• _Passage_
Fishblatt v. Atlantic City
Decision Date | 02 December 1909 |
Citation | 174 F. 196 |
Parties | FISHBLATT v. ATLANTIC CITY. |
Court | U.S. District Court — District of New Jersey |
Harry Wooten (Gilbert Collins, of counsel), for the motion.
Clarence L. Cole (John C. Bell, of counsel, and Emil Rosenberger, on the brief), opposed.
The proceedings removed into this court were instituted by Atlantic City before a justice of the Supreme Court of the state of New Jersey, under the statutes of said state, for the purpose of condemning and taking a strip of land owned by Isabella S. Fishblatt. Commissioners to estimate the damages for the taking of such property were appointed, and on the coming in of their report an appeal was taken by the owner to the Atlantic circuit court, of said state, and thereupon she removed the entire proceedings into this court.
Such proceedings constitute a suit of a civil nature, as contemplated by Act March 3, 1875, c. 137, Sec. 1, 18 Stat 470, as amended by Act March 3, 1887, c. 373, Sec. 1, 24 Stat. 552, and Act Aug. 13, 1888, c. 866, Sec. 1, 25 Stat 433 (U.S. Comp. St. 1901, p. 508; 4 Fed.St.Ann.p. 265), and are removable to the United States Circuit Court by the landowner, if the necessary jurisdictional facts exist. Madisonville Traction Co. v. St. Bernard Mining Co., 196 U.S. 239, 25 Sup.Ct. 251, 49 L.Ed. 462; Mason City R.R. Co. v. Boynton, 204 U.S. 570, 27 Sup.Ct. 321, 51 L.Ed. 629.
The matter in dispute exceeds in value the statutory minimum of $2,000, and the only question on this motion to remand is whether the record discloses the requisite diversity of citizenship. The burden of proof to show this jurisdictional fact is upon the party seeking the aid of this court. 18 Enc.Pl. & Pr.p. 297.
The petition for removal alleges that 'the controversy in said action, and every issue of fact and law therein, is wholly between herself, a citizen of the state of Pennsylvania, and Atlantic City, New Jersey, a municipal corporation of New Jersey. ' This is not conclusive. Union Terminal Ry. Co. v. Ch. B. & Q.R. Co. (C.C.) 119 F. 209.
The record brought up with the petition shows the contrary. It evidences that the Camden Safe Deposit & Trust Company, a corporation of New Jersey, holds a mortgage upon the premises sought to be taken in these proceedings, and that Isabella S Fishblatt is the owner thereof. See pages 8 and 65 of the typewritten record. In order to remove a cause from a state court into a federal court, upon the ground of diversity of citizenship, the defendant, or, if there be more than one defendant, all the defendants, must be nonresidents of the state wherein the suit is brought, or in case there is more than one defendant, and one of them is a citizen of the state in which suit is brought, then the party removing the cause must show, not only that he is a citizen of another state but also that there is 'a controversy which is wholly between citizens of different states, and which can be fully determined as between them,' and that he is 'actually interested in such controversy.' See Act March 3, 1875, c. 137, Sec. 2, 18 Stat. 470 (U.S. Comp. St. 1901, p. 509; 4 Fed.St.Ann.p. 312).

• _Material shown_
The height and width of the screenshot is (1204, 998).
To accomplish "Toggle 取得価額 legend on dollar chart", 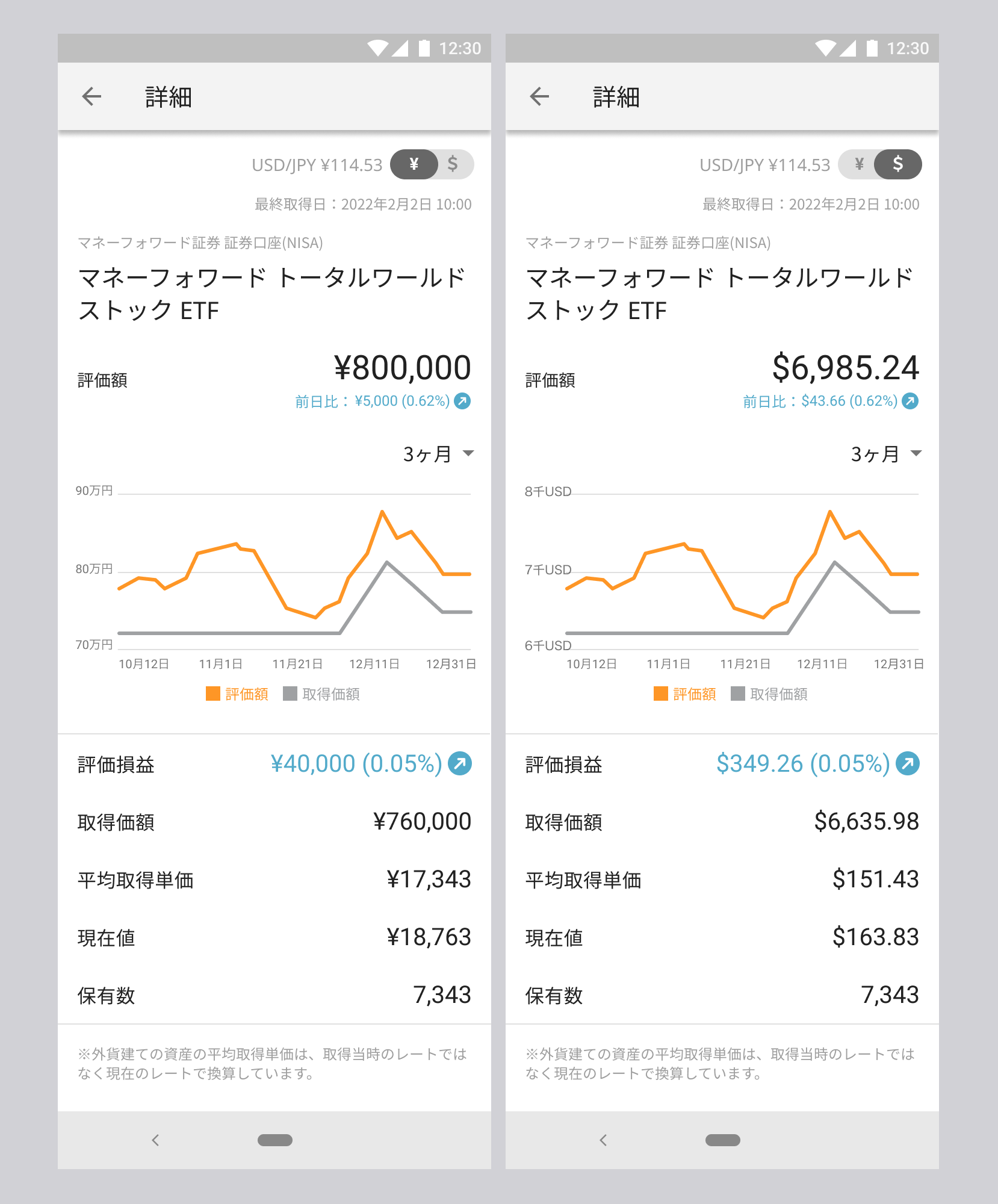I will [769, 694].
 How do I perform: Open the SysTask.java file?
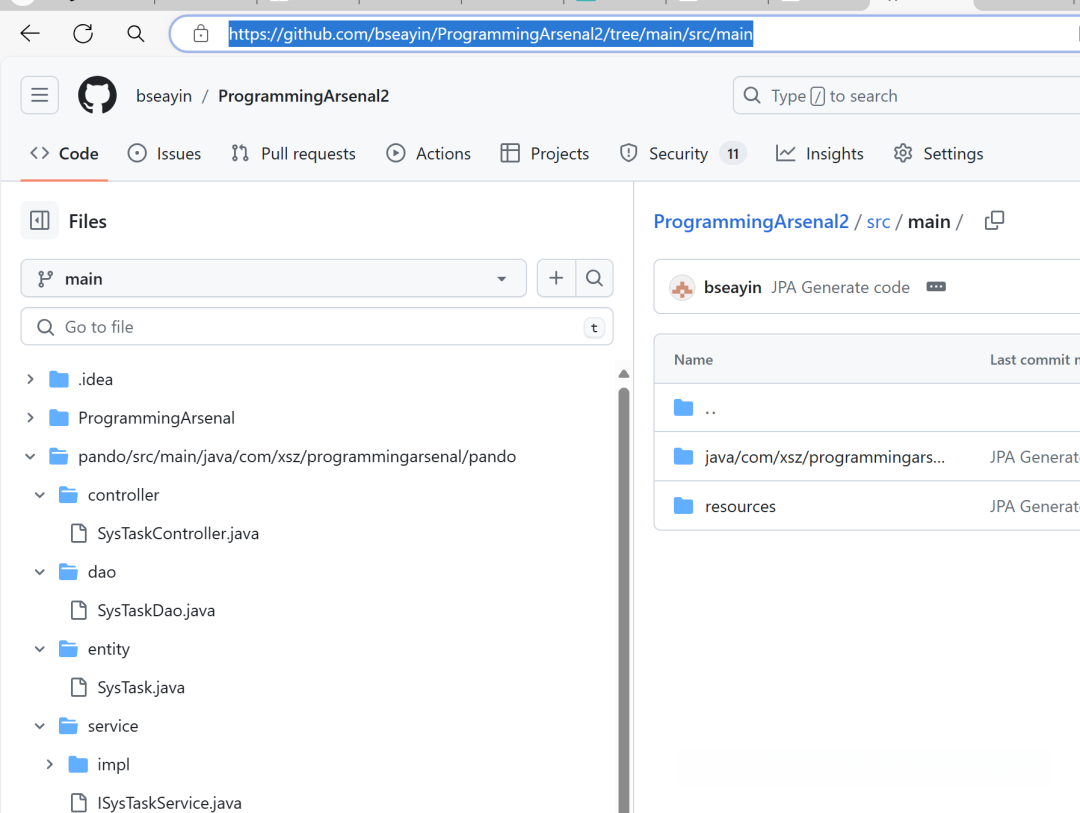(x=139, y=687)
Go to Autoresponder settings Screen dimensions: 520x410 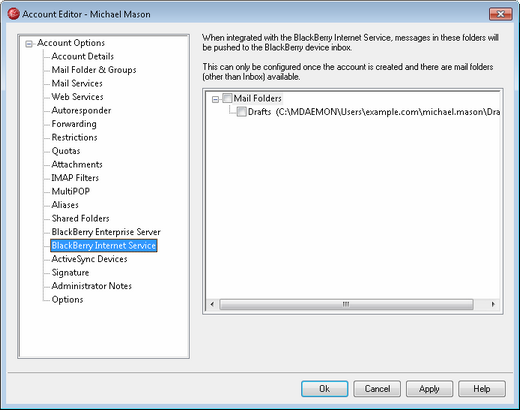pos(81,110)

• _Exercise set_
A. Retype the passage of the Fishblatt v. Atlantic City opinion that begins with the words containing "Such proceedings constitute" and ends with "Enc.Pl. & Pr.p. 297.".
B. Write the next part of the Fishblatt v. Atlantic City opinion, picking up after its final sentence.
None of the data is needed for the work on the Fishblatt v. Atlantic City opinion.

• _Answers to the exercise_
A.
Such proceedings constitute a suit of a civil nature, as contemplated by Act March 3, 1875, c. 137, Sec. 1, 18 Stat 470, as amended by Act March 3, 1887, c. 373, Sec. 1, 24 Stat. 552, and Act Aug. 13, 1888, c. 866, Sec. 1, 25 Stat 433 (U.S. Comp. St. 1901, p. 508; 4 Fed.St.Ann.p. 265), and are removable to the United States Circuit Court by the landowner, if the necessary jurisdictional facts exist. Madisonville Traction Co. v. St. Bernard Mining Co., 196 U.S. 239, 25 Sup.Ct. 251, 49 L.Ed. 462; Mason City R.R. Co. v. Boynton, 204 U.S. 570, 27 Sup.Ct. 321, 51 L.Ed. 629.
The matter in dispute exceeds in value the statutory minimum of $2,000, and the only question on this motion to remand is whether the record discloses the requisite diversity of citizenship. The burden of proof to show this jurisdictional fact is upon the party seeking the aid of this court. 18 Enc.Pl. & Pr.p. 297.

B.
This separable controversy must be such that complete relief may be afforded the parties (of diverse citizenship) interested therein without the presence of any of the resident defendants. 18 Enc.Pl. & Pr. 209-211. In this cause, if the Camden Safe Deposit & Trust Company is a citizen of New Jersey, the cause is not removable, because the controversy is not the separable one contemplated by the statute. In condemnation proceedings such as these, the land and all rights therein are taken (P.L.N.J. 1894, p. 146), and if the mortgage covers all or any part of such property, both the mortgagee and the owner of the equity of redemption are indispensable parties to the suit. Each has an interest in the whole covered by such mortgage. No part of such mortgaged premises can be taken from one party without affecting the others' estate. A lienholder, in a controversy over the taking of the fee, cannot be separated from the owner of the equity of redemption. Id. pp. 221-222; Foster's Fed. P. (4th Ed.) pp. 1494-1497; Bissell v. Canada & St. L. Ry. Co. (C.C.) 39 F. 225.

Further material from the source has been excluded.